Monday, January 07, 2019

Vim (for non-programmers) Chapter O (NOT 0), recipes which are quick and dirty, example two: Dumping Out the Recommendations from IDEOTVPod into One File

(Or, more generally: pulling specified chunks of text from one million semi-well-structured text files, a goal probably often shared by many.)

I had been asked to help a listener pull all the recommendations from my podcast, I Don't Even Own a Television, along with what episode they came from. Since I write the show notes that go on the website, I figured I might have a quicker way to do this than manually going through every post on the site to do the ol' copy-paste. Below is what I came up with. Note: I use Ubuntu at home. The described process works because my laptop is where all the files are, and because, as we'll see, all the relevant files are set up and named the same way.

  1. Navigate to the correct directory
  2. Load all specified files into Vim's argument list—this is a pretentious way of saying "open all the files in Vim at the same time":
    From the command line, run: vim ep_*
    (This works for me because I am a martinet about file naming conventions)
  3. Type :argdo :execute "normal @m"

But what does that even mean? As usual, we have to look at this from right to left (or from inside to out).

To begin with, @m is a macro. Typing @m just means "do a sequence of key-presses that has been specified and then saved to the register m". Or at least that's what typing @m means when you're in Normal mode, which is why we specify :execute ":normal" before the macro. So there's a lot going on with :execute ":normal", but most of it I don't actually understand, so let's skip it for now, because it's complicated, and go to the macro.

The macro is a recording of key-presses. This recording can be of pretty much anything. If you have a repetitive task, a macro can make it much less repetitive. If you have a repetitive task that involves a lot of tricky typing, that's an even more enticing opportunity to use a macro. (In general, macros don't seem to get a lot of use in the Skilled Vim User community, but I think they're often a good way to do a task you have to do a whole bunch of times one day, and maybe not ever again on any other day.) What we have here is:

  • @m = /\d<cr>"By<cr>/Reco<cr>V/\/ul<cr>"By
  • / = search*
  • \d = for the first digit**
  • <cr> execute the search and put the cursor at the result of the search
  • "By = append to the b register the entire line that first digit was on—the functioning of this is a little obscure to me, because it copies the entire line when I don't think it should, but it works, so whatever.
    y means "yank (Vim slang for 'copy')", " means "look for a named register", and B means "use the b register, but I'm capitalized, so append what you're yanking to the end of whatever's in this register, instead of overwriting what's in it"
  • /Reco<cr> = search for the string "Reco" without the quotes and go there
  • V = visually select the entire line
  • /ul<cr> = search for the closing tag of the unordered list that appears in the html file under the heading "Recommendations"—doing this after entering Visual mode will extend the selecting over that whole span: the prefixed \ before the /ul is needed otherwise you can't search for the /, and hitting return, as usual, fixes the selection, and sets us up for the culminating
  • "By, which is another "append this selection to the register we've been working with"
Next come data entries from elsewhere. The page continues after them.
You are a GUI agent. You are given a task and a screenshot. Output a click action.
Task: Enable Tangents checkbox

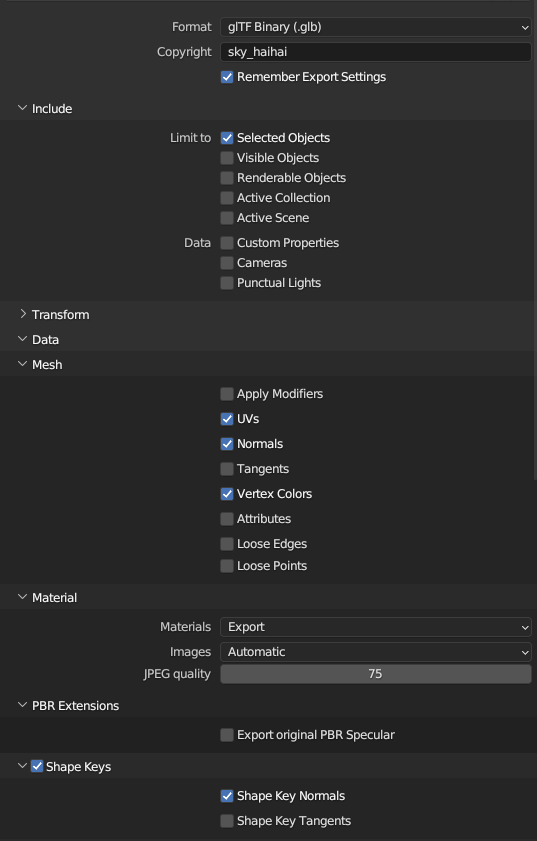pyautogui.click(x=227, y=469)
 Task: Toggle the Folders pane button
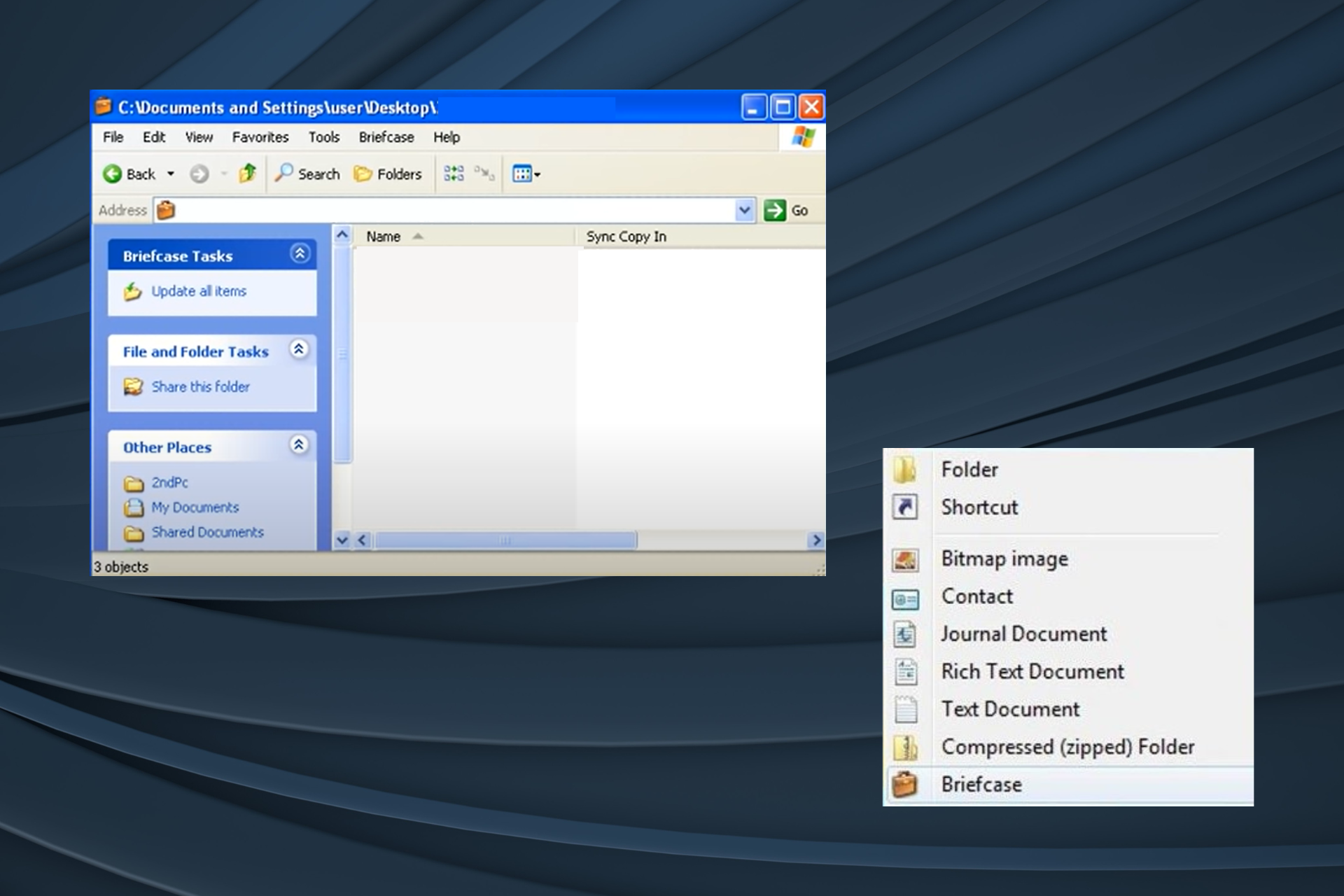click(388, 174)
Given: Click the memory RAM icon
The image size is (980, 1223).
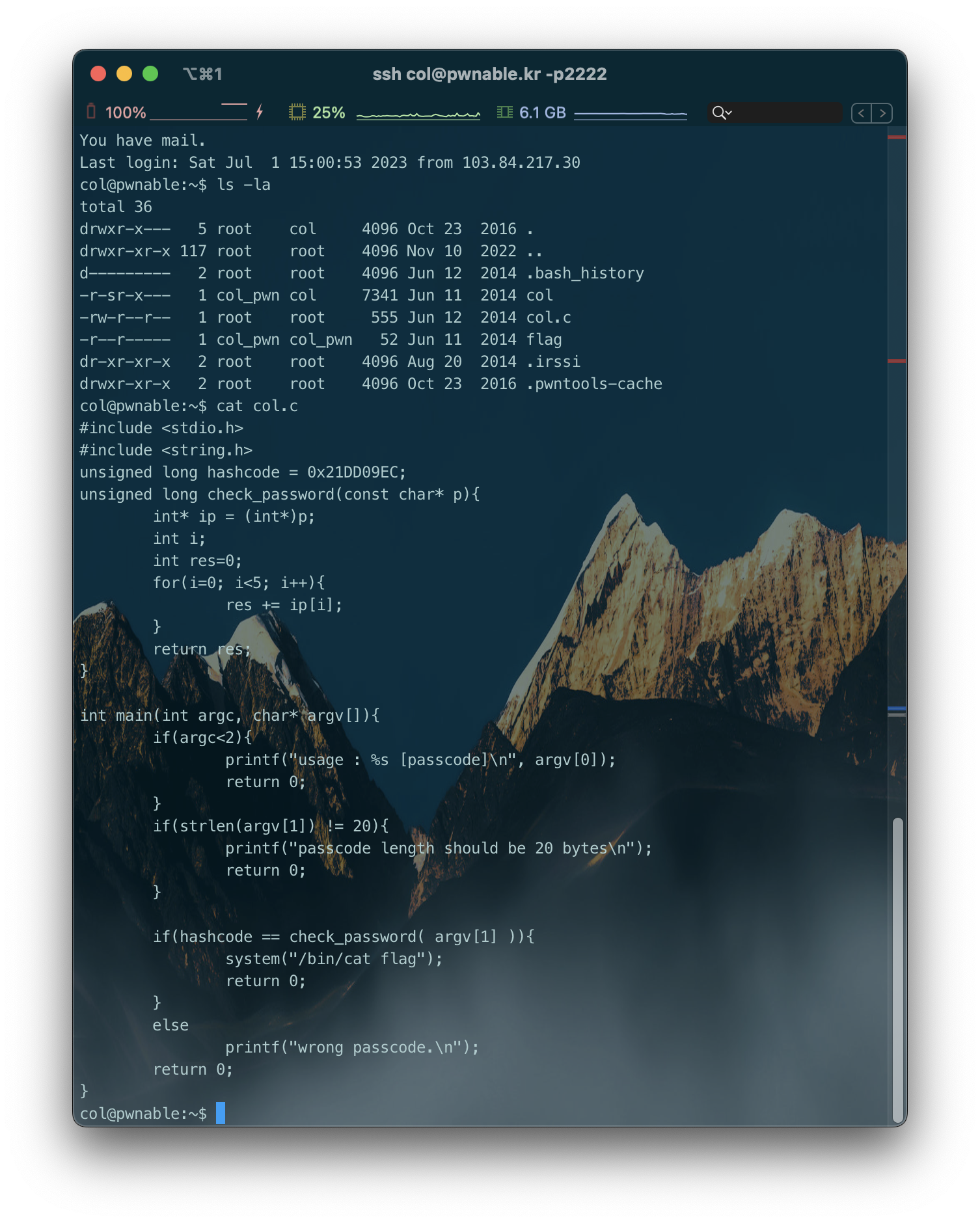Looking at the screenshot, I should [x=504, y=113].
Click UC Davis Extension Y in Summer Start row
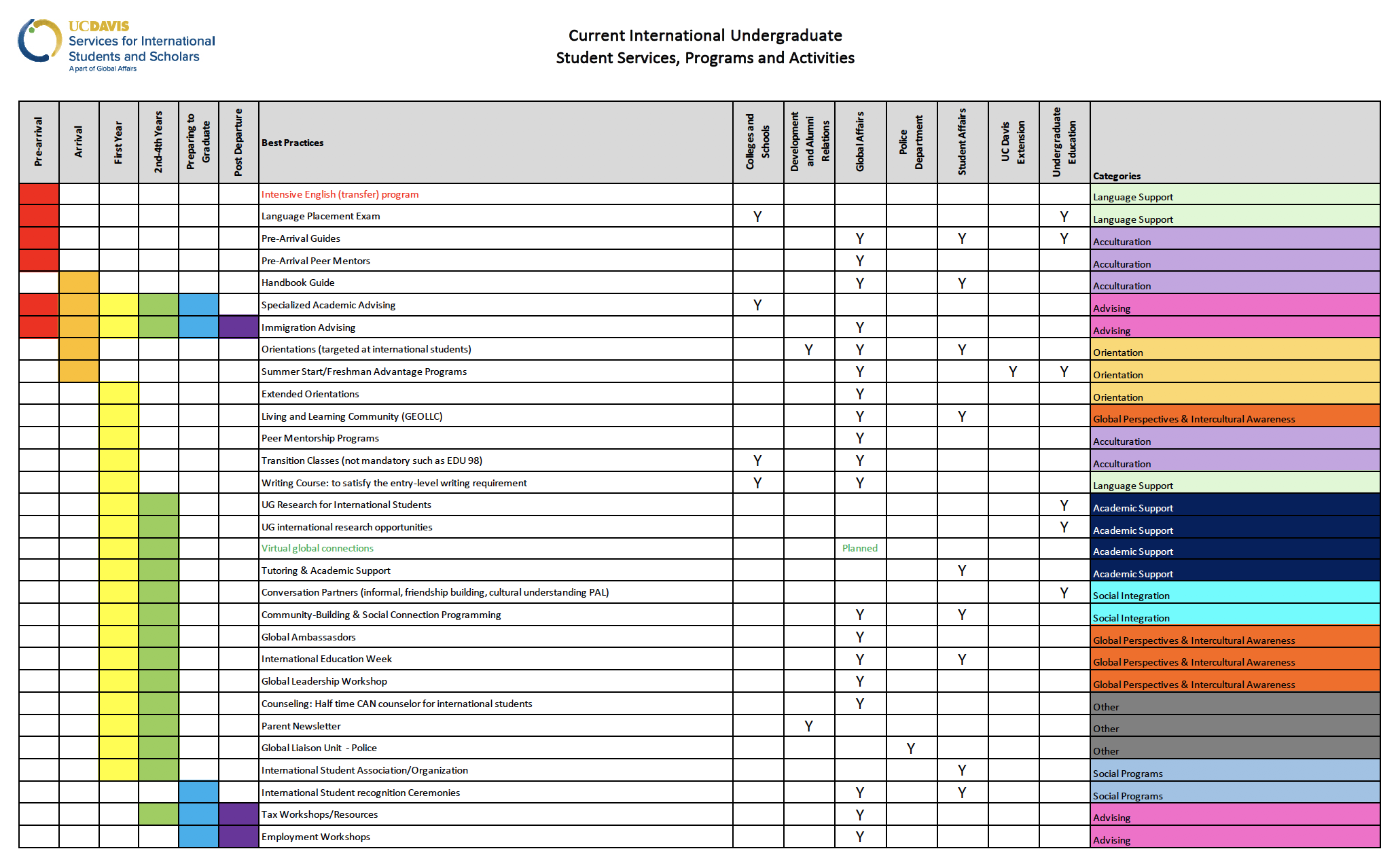1398x868 pixels. (x=1013, y=372)
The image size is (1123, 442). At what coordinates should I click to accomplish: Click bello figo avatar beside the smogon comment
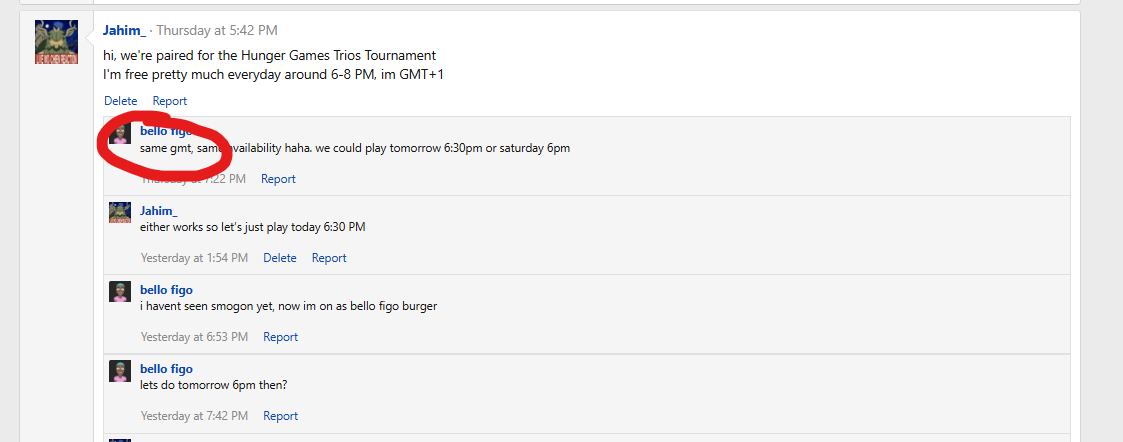click(120, 291)
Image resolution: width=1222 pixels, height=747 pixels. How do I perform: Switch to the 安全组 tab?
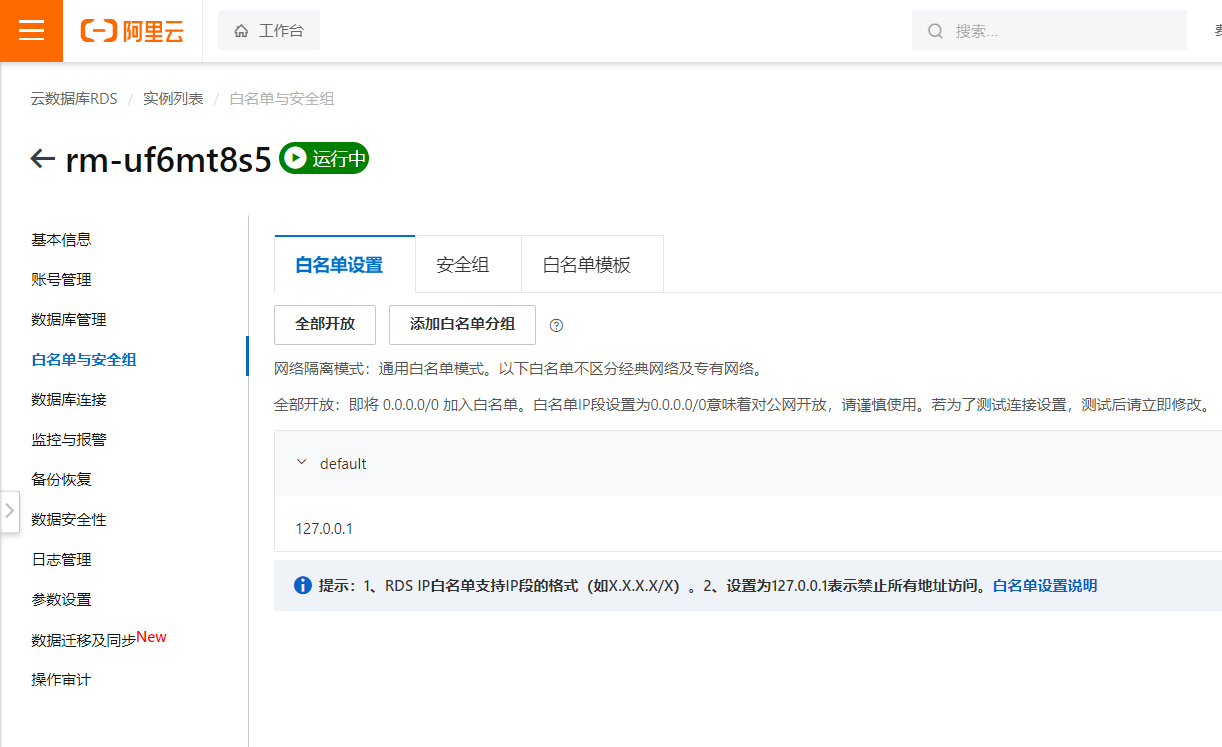click(x=462, y=265)
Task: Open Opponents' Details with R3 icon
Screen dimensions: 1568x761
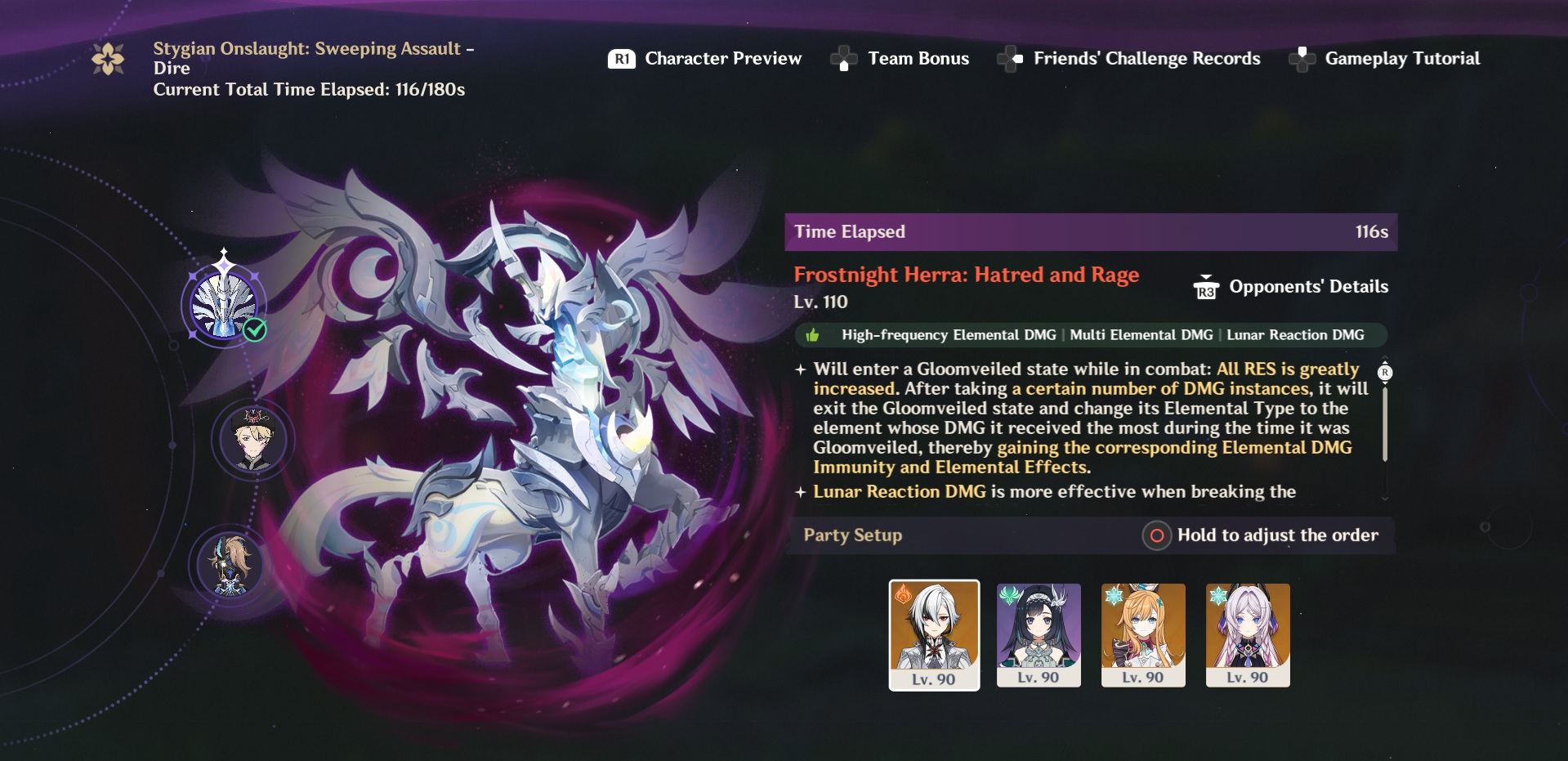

* (for whatever is typed after the slash (in normal mode, which, remember, we specified we'd be in already; otherwise one could preface this with <esc>, which I would normally do just out of muscle memory, honestly))
** \d is of course a regular expression for "digit"

NOTE: for the sake of hygiene, this should almost certainly start off with gg to go to the top of the file, as Vim can be asked to save the last location of the cursor for a given file. So let's pretend I did that.

Finally, the :argdo bit we started with just means "do the following for every argument Vim has right now". In our case, since we opened Vim with all the files we wanted, in Step Two above, this is all the files.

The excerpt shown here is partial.